I've got a few pet peeves when it comes to home improvement. Well, actually, I've got thousands of peeves. For instance, a builder once told one of my home-inspection customers that his sinking foundation would level out after a good rain. And there's this: There's a faux-know-it-all in Arizona who says that natural gas will only burn inside an appliance, such as a furnace.
But today, three things in particular are bugging me: Vinyl siding. Power-washing. Power-washing vinyl siding.
Friends and neighbors, believe me when I tell you: The only good thing about vinyl siding is that it's cheap. A naïve homeowner isn't likely to know that, because the vinyl siding salesperson most likely didn't go to the trouble of explaining that vinyl siding isn't meant to be waterproof. Vinyl siding isn't a barrier, it's a decoration. A vinyl salesman will likely tell you that it's a wonderful material that you'll probably never have to paint.

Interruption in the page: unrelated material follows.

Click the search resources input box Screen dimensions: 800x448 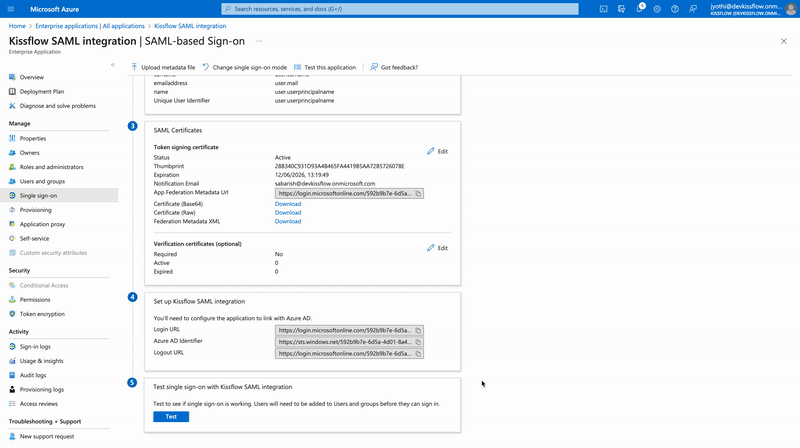tap(400, 8)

A lot of vinyl siding has a fake wood-grain pattern, like the stuck-on trim on the sides of an old Ford station wagon. It's not fooling anybody—everybody knows it's not wood. Second, the stuff is marketed as a low- or no-maintenance material, even though it cracks, fades and eventually falls to pieces.
I understand the need for low-cost siding on some new houses. It's hard enough to afford a house these days, even without paying for brick, wood or composite siding. I am a little bothered, though, by the fact that a vinyl-sided wall is so flimsy that a squirrel could gnaw his way through it in just a few minutes' time. Little-known fact: Vinyl siding isn't firmly attached to a house. It hangs off nails, just like pictures hanging on your walls.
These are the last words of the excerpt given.